Chapitre 27 La réalité virtuelle comme adjuvant des thérapies cognitivo-comportementales
Les données disponibles concernant les psychothérapies dans le jeu pathologique indiquent que, pour de nombreux patients, l’abstinence totale au jeu n’est pas un objectif raisonnable et réaliste (Ladouceur et al., 2003). En pratique, il apparaît nécessaire de pouvoir aider le patient à contrôler son comportement et ses pulsions de jeu, notamment en travaillant sur les situations à haut risque d’exposition à la tentation de jouer.
Dans les théories classiques du conditionnement, la « réaction à l’exposition aux stimuli » dépend de facteurs environnementaux, tels que les personnes présentes, les lieux de consommation, les signaux visuels et olfactifs, en rapport avec le comportement addictif. Ces facteurs ont été initialement mis en évidence expérimentalement pour des substances (Childress et al., 1993). Traditionnellement, l’exposition aux stimuli est réalisée par la présentation directe de la substance (Saladin, 2002), par des images ou des vidéos (Childress et al., 1999). Les résultats montrent que l’exposition progressive et répétée à des situations à haut risque de rechute associée aux thérapies cognitivo-comportementales permet d’augmenter la durée de la période d’abstinence et de diminuer le risque de rechute (Monti et al., 1999; Rohsenow et al., 2001).
Dans ce contexte, il est important que les techniques psychothérapeutiques soient apprises, pratiquées et perfectionnées dans des environnements congruents et réalistes, telle qu’une immersion dans une scène virtuelle (Niaura, 2002). Pour reproduire une séquence d’exposition répétée dans le jeu pathologique, des chercheurs ont reproduit en laboratoire de véritables environnements de jeu réalistes, comme une salle de casino expérimentale à taille réelle (Sodano et Wulfert, 2010). Mais l’une des difficultés majeures réside dans le fait qu’il a été montré que les techniques d’exposition progressive ne devraient pas se limiter à un seul environnement et devraient se dérouler dans plusieurs lieux et contextes (Gunther et al., 1998), ce qui rend peu pertinente l’utilisation d’un seul lieu pour l’exposition.
L’exposition virtuelle est utilisée et évaluée avec succès en psychiatrie dans plusieurs troubles anxieux (Emmelkamp et al., 2002; Rothbaum et al., 2002; Rothbaum et al., 2001; Vincelli et al., 2001; Anderson et al., 2005).

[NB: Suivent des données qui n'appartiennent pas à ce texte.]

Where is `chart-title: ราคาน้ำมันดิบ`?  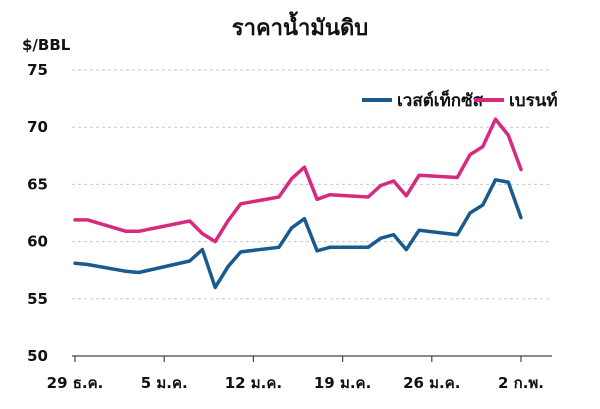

Les études montrent que ce traitement est alors particulièrement bien accepté, avec un taux de perdu de vue pendant la thérapie très faible et qu’il est au moins aussi efficace dans le traitement des troubles anxieux que les expositions en situation réelle.
Dans le traitement des troubles addictifs comme le jeu pathologique, la réalité virtuelle permettrait de placer les patients en situations immersives standardisées et reproductibles, permettant des expositions répétées avec la possibilité pour le thérapeute d’ajuster les variables d’environnement au fur et à mesure de la thérapie. La réalité virtuelle permet également d’exposer le patient à de nombreuses scènes et dans de nombreux environnements, ce qui semble être un pré-requis à une désensibilisation efficace (Chelonis et al., 1999). Le traitement semble également, de par son côté attractif et innovant, extrêmement bien accepté par les patients dépendants, avec un très faible taux de perdu de vue (Saladin et al., 2006).
Concernant l’exposition aux stimuli en réalité virtuelle, les premières études ont montré la capacité d’un environnement virtuel à provoquer le craving et une réaction à l’exposition aux stimuli, de manière au moins aussi efficace que l’exposition réelle (Kuntze et al., 2001). Les expositions virtuelles induisant du craving et une réponse ont été testées dans les dépendances à l’alcool (Bordnick et al., 2008), à la cocaïne (Saladin et al., 2006), aux amphétamines et au tabac (Bordnick et al., 2005).
Lee et ses collaborateurs (2008) ont montré l’intérêt de l’exposition virtuelle à l’alcool sur le déficit en compétence sociale et le déficit en stratégie de coping. La réalité virtuelle pourrait alors mettre le patient dans une multitude de contextes sociaux et émotionnels qui mimeraient des situations réalistes et lui permettrait dans chaque situation de travailler ses capacités d’adaptation à l’aide des thérapies cognitivo-comportementales.